In his statement Thursday night, McKinney said the episode in Sprague should be a warning to GOP voters of Foley’s vulnerability to even harsher attacks in the general election.
“Our new ad highlights the fundamental question that confronts Republican primary voters. The media’s characterization of Mr. Foley’s appearance in Sprague, which we have highlighted in our new ad, is mild compared to what Democrats will do with this unfortunate episode, and others, in the fall if Mr. Foley were to be our nominee,” McKinney said.
McKinney said Foley should have reached out to the employees, not scolded them.
“A true leader would have offered hope for displaced workers with a clear plan for assisting them and explained exactly how he would have handled the situation differently. I have done just that from start to finish,” he said.

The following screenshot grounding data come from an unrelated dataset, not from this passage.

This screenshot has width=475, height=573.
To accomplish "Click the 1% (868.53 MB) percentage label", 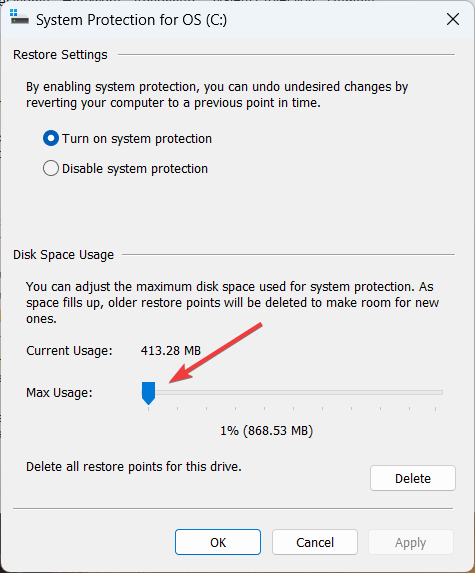I will (x=266, y=430).
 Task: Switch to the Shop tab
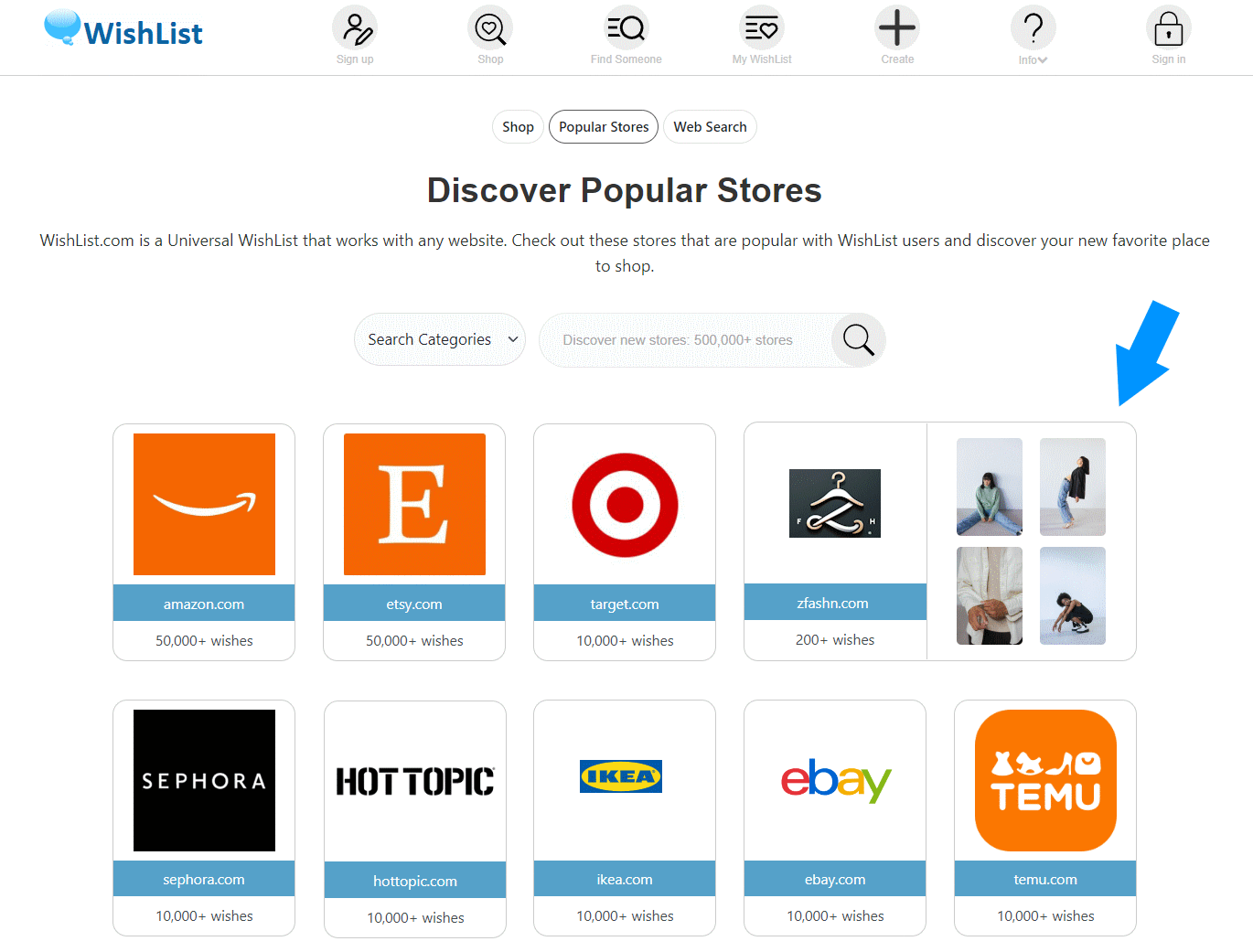point(518,127)
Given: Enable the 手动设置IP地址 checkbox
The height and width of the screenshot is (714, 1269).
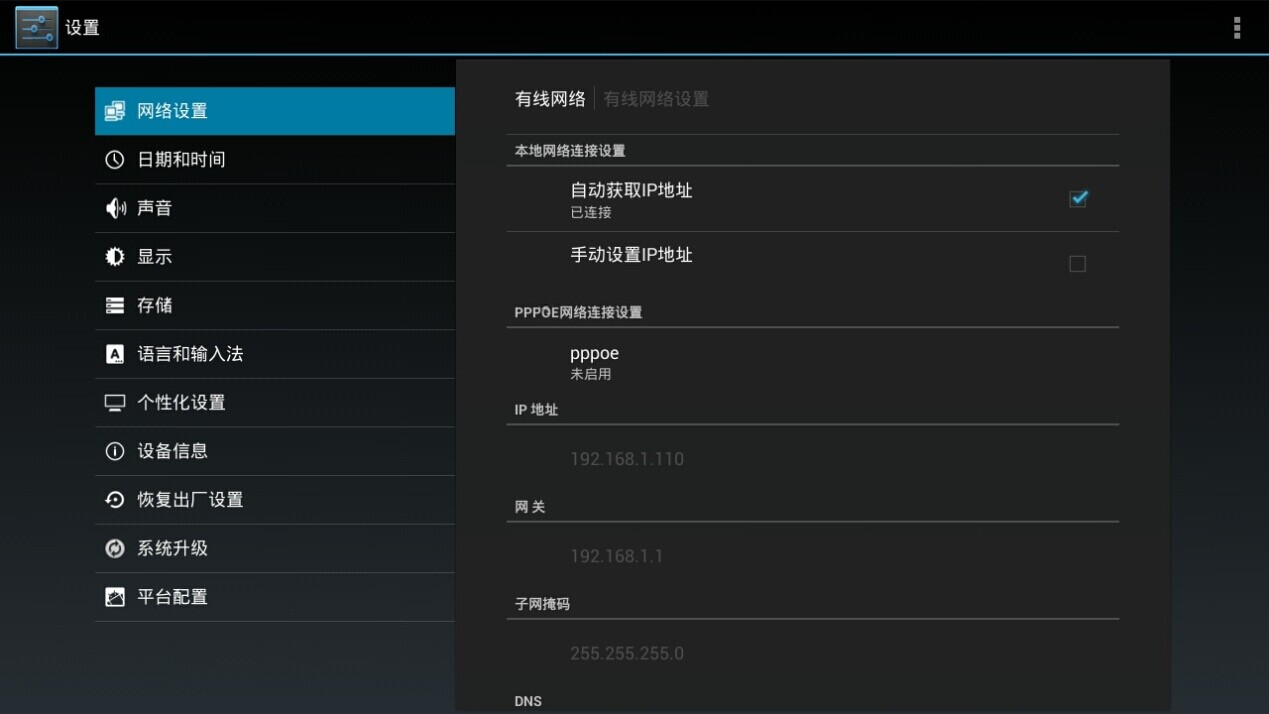Looking at the screenshot, I should [1077, 264].
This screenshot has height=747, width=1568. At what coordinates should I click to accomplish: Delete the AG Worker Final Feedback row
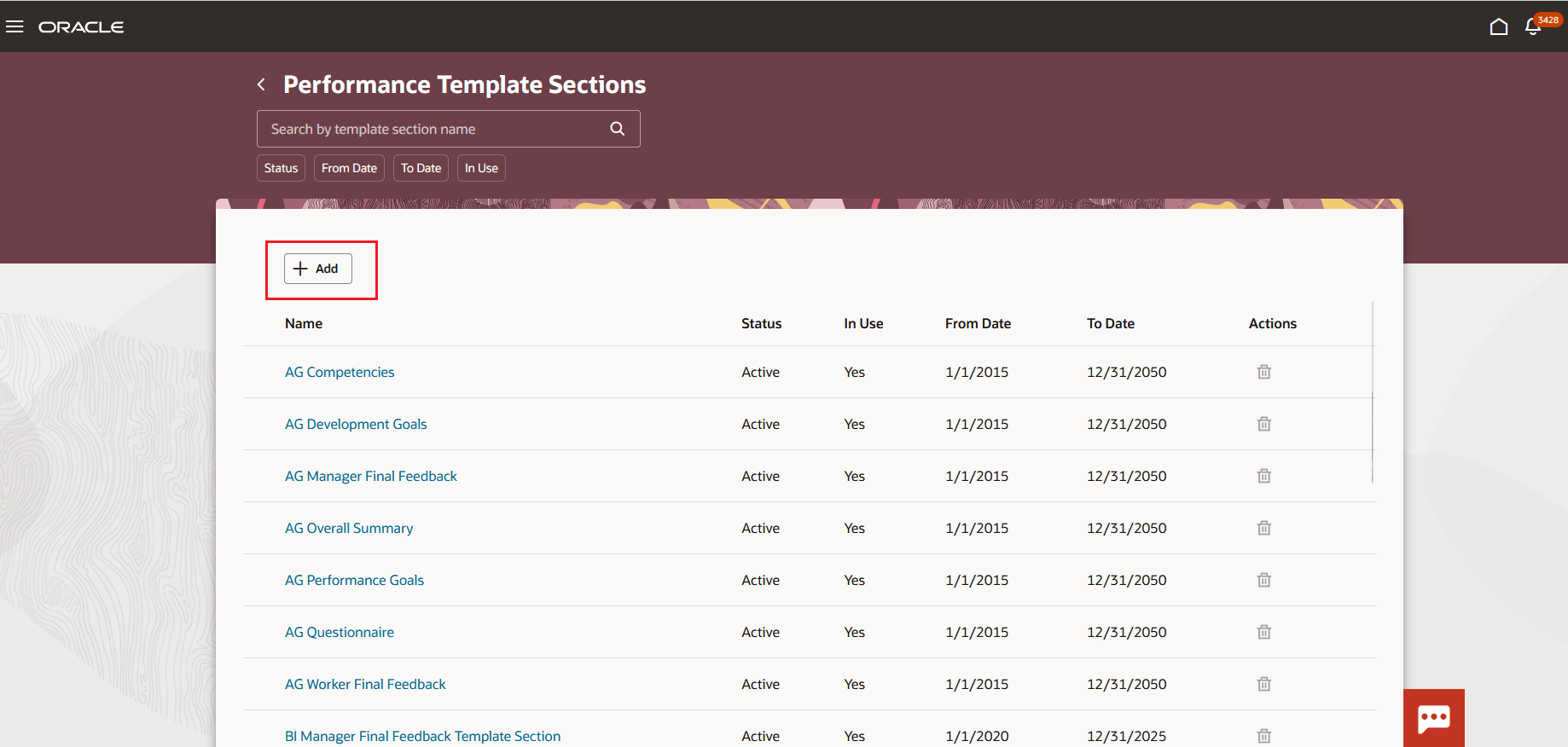pyautogui.click(x=1263, y=684)
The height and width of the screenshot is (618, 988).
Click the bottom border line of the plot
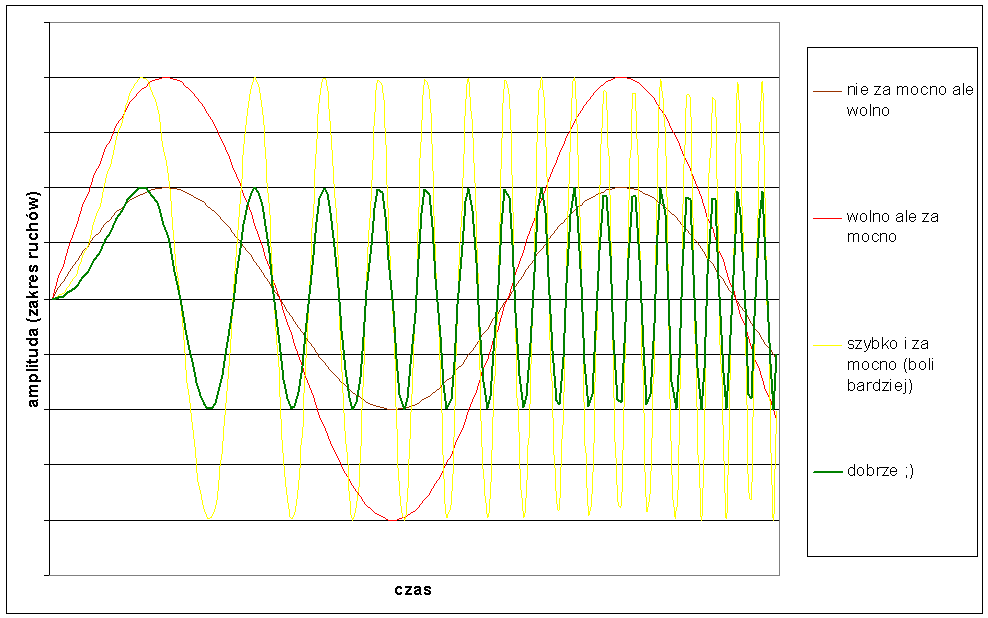click(x=414, y=575)
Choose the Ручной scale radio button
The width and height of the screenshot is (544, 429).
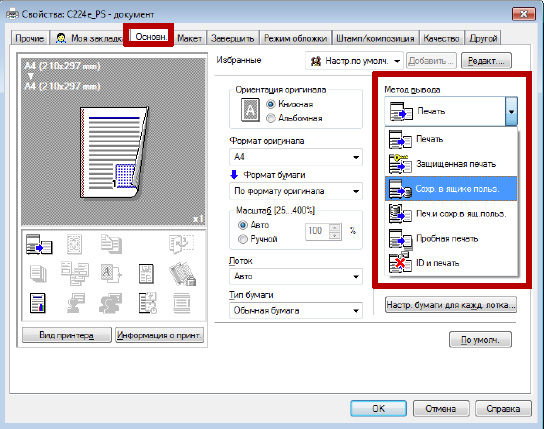click(243, 239)
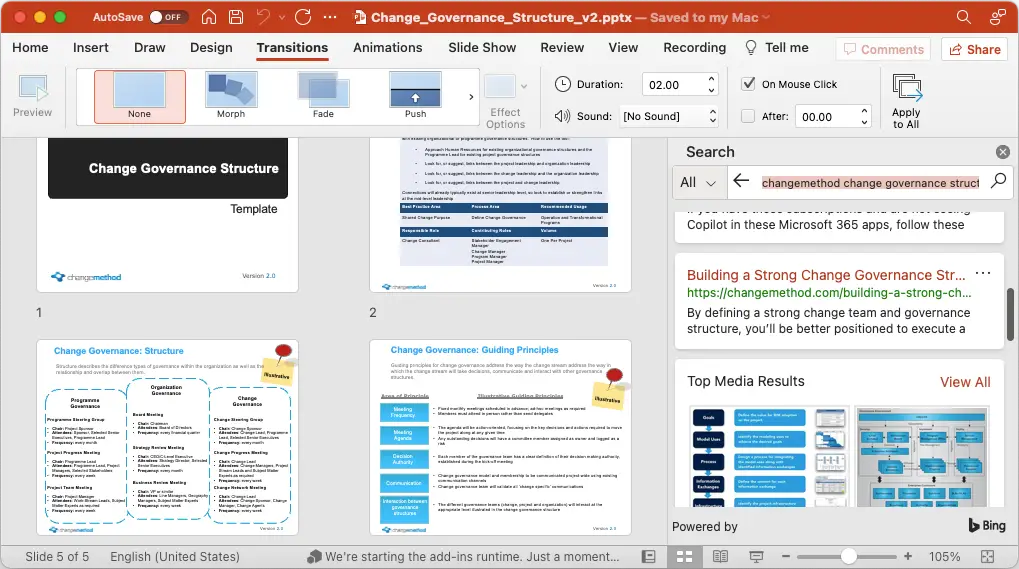Screen dimensions: 1019x569
Task: Click the Save icon in title bar
Action: [236, 17]
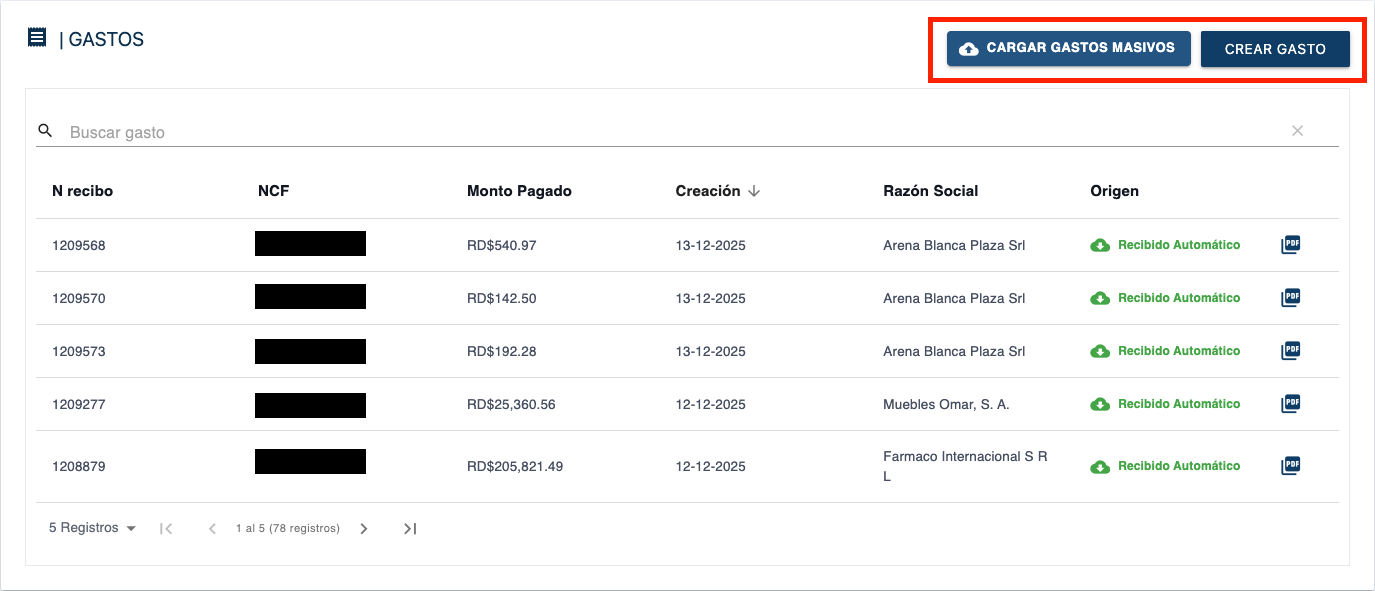1375x591 pixels.
Task: Click the Cargar Gastos Masivos button
Action: click(x=1068, y=48)
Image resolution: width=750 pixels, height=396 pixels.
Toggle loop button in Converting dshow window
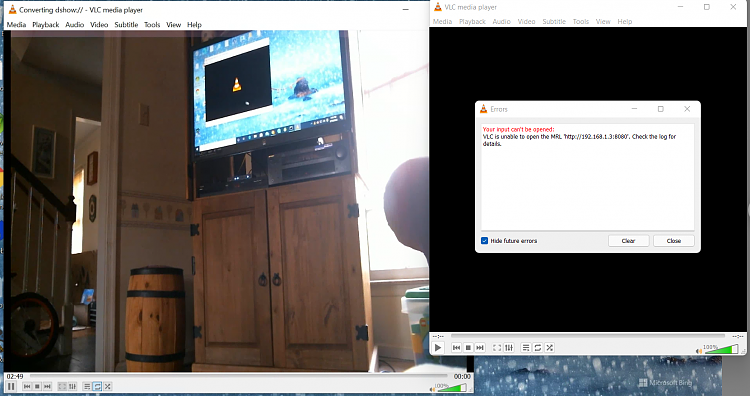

Foley said Thursday that he was directing his remarks in Sprague to Osten, not the employees.
“I am disappointed, as I am sure many Republicans are, that John McKinney is again misleading the public about what I said and tries to turn the dialogue personal in the final days of the Republican primary,” Foley said. “I said in Sprague that Sen. Osten and Gov. Malloy failed to keep 145 jobs in Sprague. I never said the workers failed.”
But Foley was arguing with the workers and Osten when he repeatedly said, “You failed.” One of the company managers, Mike D’Auria, clearly thought Foley was saying they all shared blame. He heatedly told Foley the workers and Osten were not to blame.
“These guys worked their butts off. Every single day, I watched them work, work, work. Me, too. Her, too,” D’Auria said. “Everyone who is being affected by this worked our asses off to get this right. We did not cause this, as she did not. The market drove this business into this position.”
Until now, Foley did not dispute news stories last week that described him blaming the employees, as well as Osten and Malloy.
Democrats posted an unedited 30-minute video of the encounter on You Tube. A McKinney campaign aide also took video, but a campaign spokesman was uncertain Thursday night of the source of the video used in the new commercial.
Foley, who said this week that the only way he can lose next Tuesday’s primary would be to get hit by a bus, has campaigned for weeks as a prohibitive front runner, declining to offer specifics on a number of issues.
“Foley goes fuzzy on details” was the headline in a CT Post story Thursday describing his interview with the editorial boards of the Hearst Connecticut Media newspapers.
“Tom Foley appears to think he is entitled to this election,” McKinney said. “He offers no specifics, refuses to answer questions about his positions on issues and challenges reporters and citizens who confront this lack of detail. I don’t believe that this will help us defeat Dan Malloy. And the momentum of our campaign makes me believe that many others agree.”
“Three major newspapers have endorsed me in the Tuesday primary precisely because I am the only candidate who has been honest enough to offer a clear plan to reduce spending and eliminate the income tax for middle class families,” McKinney said. “Regardless of what you may think about my proposals, I have been straightforward and clear with voters. Tom Foley simply has not.”